§ **Activity**
From the line that contains "Click the Shakhtar Donetsk club logo" down to the last line of the data below, restate every line word for word, skipping any images.

§ **Input material**

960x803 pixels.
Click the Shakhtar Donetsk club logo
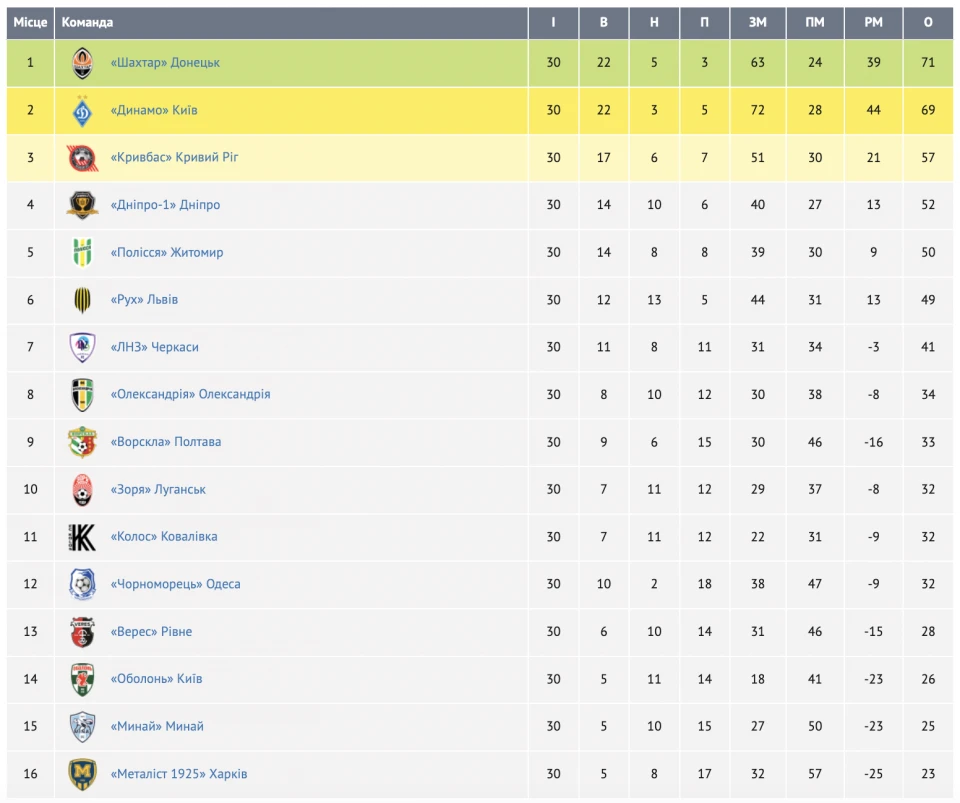82,63
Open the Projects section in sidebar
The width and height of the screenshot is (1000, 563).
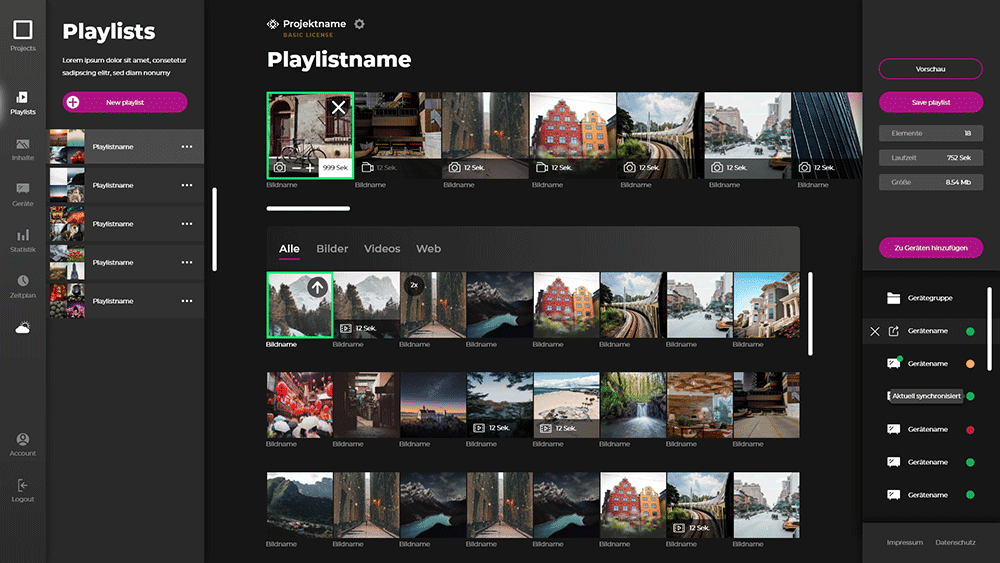tap(22, 36)
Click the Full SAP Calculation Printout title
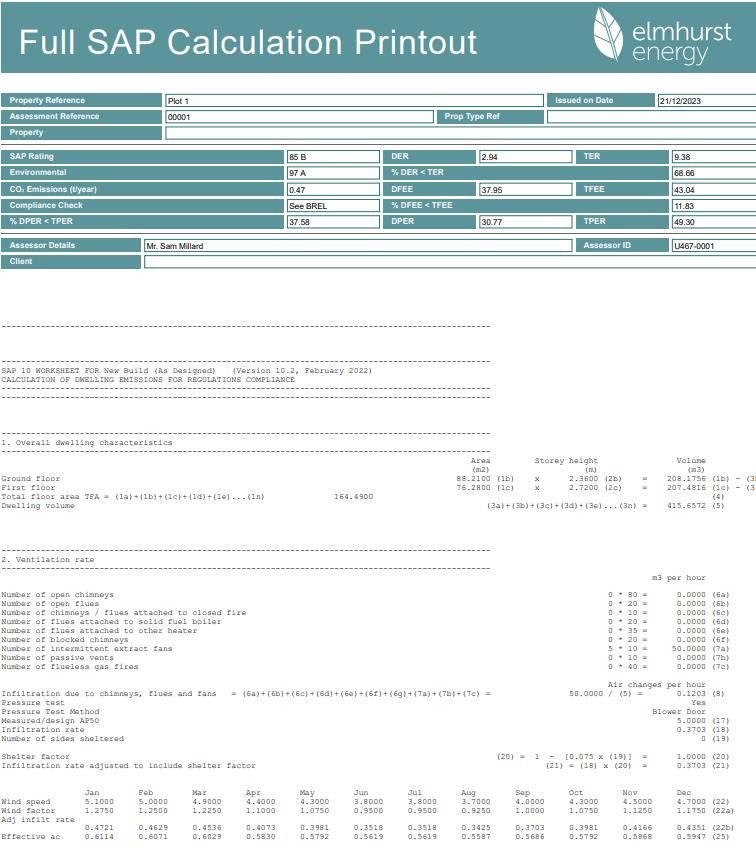This screenshot has height=846, width=756. pos(248,41)
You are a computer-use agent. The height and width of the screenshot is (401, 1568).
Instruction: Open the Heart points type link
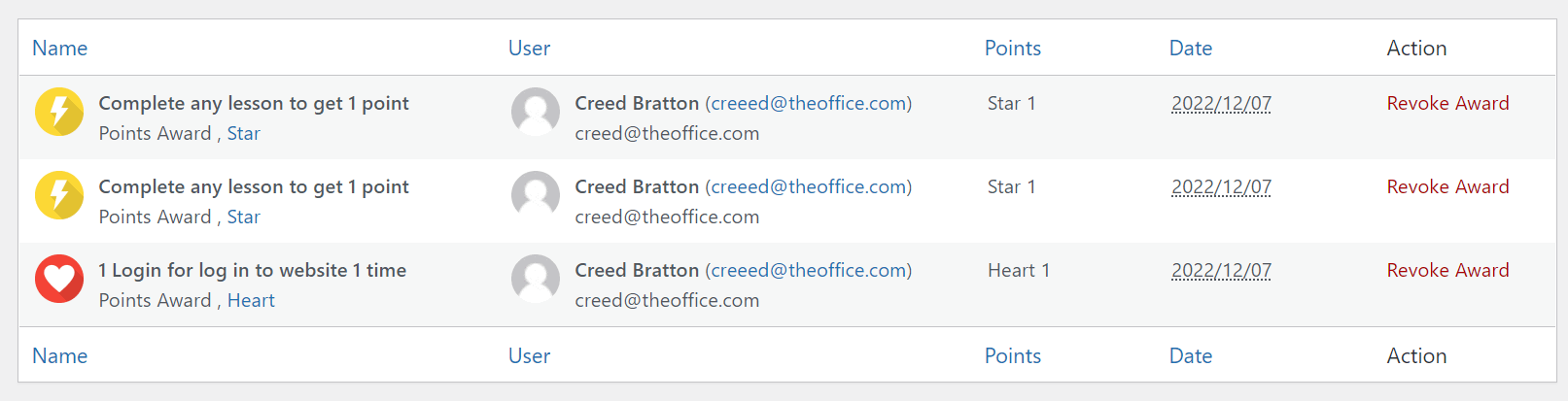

§ **Result of this exercise**
Click the Shakhtar Donetsk club logo
82,63
Open the Projects section in sidebar
The width and height of the screenshot is (1000, 563).
tap(22, 36)
Click the Full SAP Calculation Printout title
This screenshot has height=846, width=756. pos(248,41)
You are a computer-use agent. The height and width of the screenshot is (401, 1568).
Instruction: Open the Heart points type link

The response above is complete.